Step 5: Check Keyword Alignment

This is where most people lose points. Open the job description side by side with your resume and look for:

  1. Hard skills mentioned in the job posting (tools, technologies, certifications)
  2. Job title variations (the posting says “Software Engineer” but your resume says “Developer”)
  3. Industry-specific terms that appear in the requirements section

You don’t need to stuff every keyword in. Focus on the ones that genuinely match your experience. For a deeper walkthrough on keyword strategy, see our guide on ATS-friendly resume formatting.

Step 6: Use an ATS Scoring Tool

Manual checking catches formatting issues, but you’ll miss keyword gaps and scoring nuances. An ATS scoring tool compares your resume against a specific job description and shows you exactly where you match and where you fall short.

What a good scoring tool tells you:

  • Overall match percentage
  • Which keywords are present and which are missing
  • Skills alignment between your resume and the job
  • Specific suggestions for improvement

For a detailed breakdown of how resume scores work, check out our guide on understanding your resume score.
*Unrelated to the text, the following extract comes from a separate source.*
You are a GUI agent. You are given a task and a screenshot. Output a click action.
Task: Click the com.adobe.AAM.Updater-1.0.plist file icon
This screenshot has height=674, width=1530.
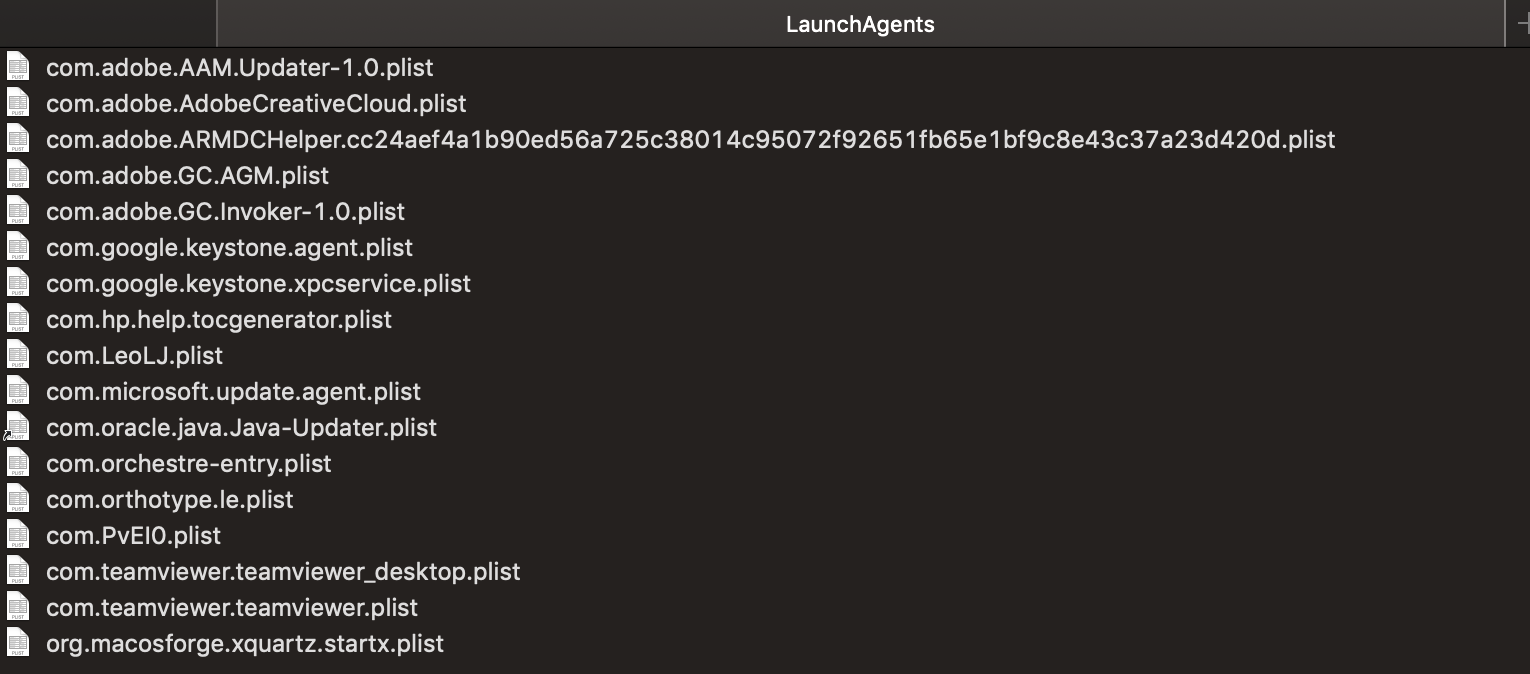[18, 68]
Free vs. Paid ATS Checking Tools

There are a lot of options out there. Here’s an honest comparison.

ATS Checking: Free vs. PaidFree Methods+ Plain text test (catches format issues)+ Manual keyword comparison+ Free tier on tools like ReviseCV- Time-consuming (30+ minutes)- Easy to miss keyword gaps- No scoring or ranking insight- Can't simulate real ATS behaviorPaid / AI Tools+ Instant ATS score per job+ Keyword gap analysis+ Actionable improvement tips+ Compare multiple versions- Monthly cost for heavy use- Quality varies by tool- Some tools give inflated scores

Our recommendation: Start with the free manual checks above to fix obvious problems. Then use a scoring tool for the keyword and skills analysis that’s nearly impossible to do well by hand.

Common Formatting Issues That Break ATS (and How to Fix Them)
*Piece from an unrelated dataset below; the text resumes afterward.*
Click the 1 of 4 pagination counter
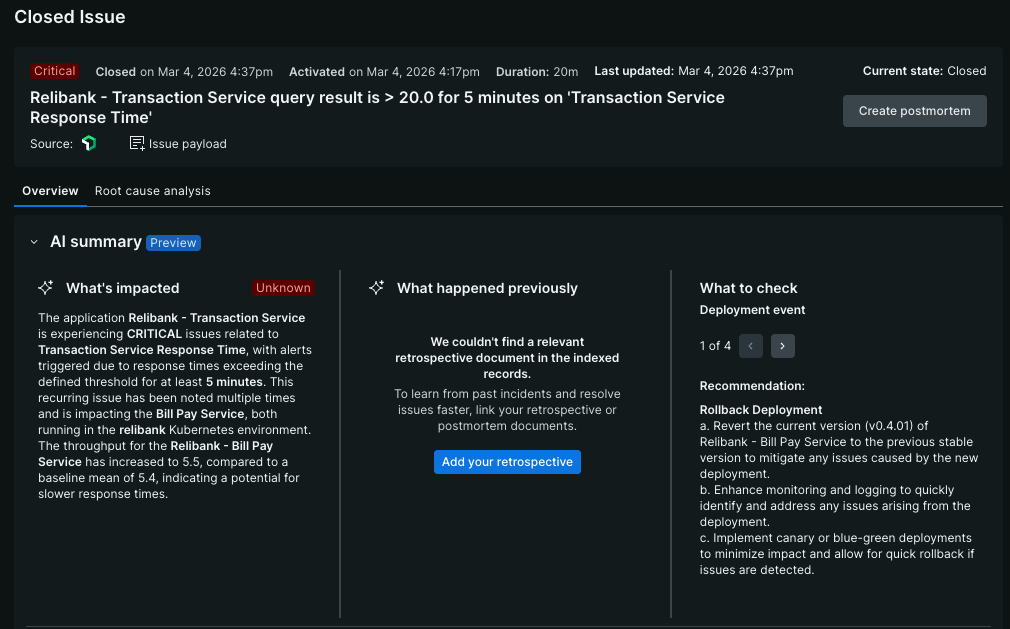The height and width of the screenshot is (629, 1010). [715, 346]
Here are the problems we see most often:

1. Contact info in the header. Many resume templates put your name and contact info in the document header. Most ATS systems skip headers entirely. Move your contact info into the main body of the document.
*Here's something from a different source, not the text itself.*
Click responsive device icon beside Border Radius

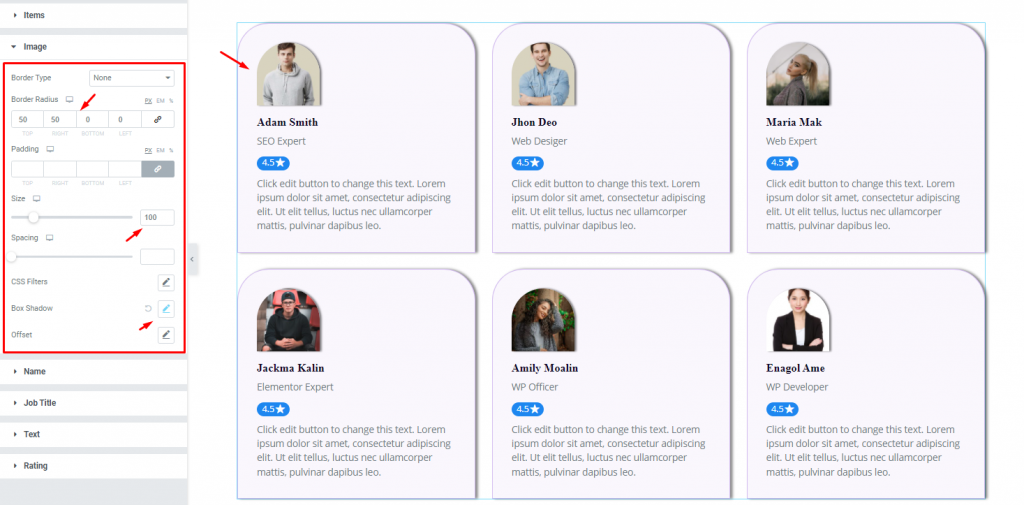[70, 99]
2. Skills represented as graphics. Progress bars, star ratings, and skill-level graphics look nice to humans, but an ATS sees nothing. List your skills as plain text.

3. Two-column layouts. Two columns can scramble the reading order. An ATS might read across both columns on the same line, producing gibberish like “Project Manager Python | Led team of 12 Django.” Use a single-column layout for maximum compatibility.

4. Inconsistent date formats. Pick one format (like “Jan 2024 - Present”) and use it everywhere. Mixing “01/2024” with “January 2024” can confuse parsers.

5. Missing job titles. Some resumes lead with company names and bury the job title. ATS systems specifically look for your title. Make it prominent.

Try It Yourself

The fastest way to check your resume’s ATS compatibility is to run it through a scoring tool that compares it against a real job description. ReviseCV’s Score tool analyzes your resume in seconds and shows you exactly where you’re strong and where you’re falling short.

Check your ATS score for free

Upload your resume, paste a job description, and get your match score with specific improvement suggestions. No guessing required.

Quick Checklist Before You Apply

Use this as a final check before every application:

  • Resume passes the plain text test (no missing content)
  • Standard section headings (Experience, Education, Skills)
  • Single-column layout
  • No images, graphics, or icons for text content
  • Contact info in the document body, not the header
  • File saved as .docx or .pdf
  • Key terms from the job description appear naturally in your resume
  • Consistent date formatting throughout

For a complete ATS formatting reference, see our ATS-friendly resume checklist.

Getting past the ATS isn’t about gaming the system. It’s about making sure your resume accurately represents your qualifications in a format that both software and humans can read. Fix the formatting, align the keywords, and let your actual experience do the talking.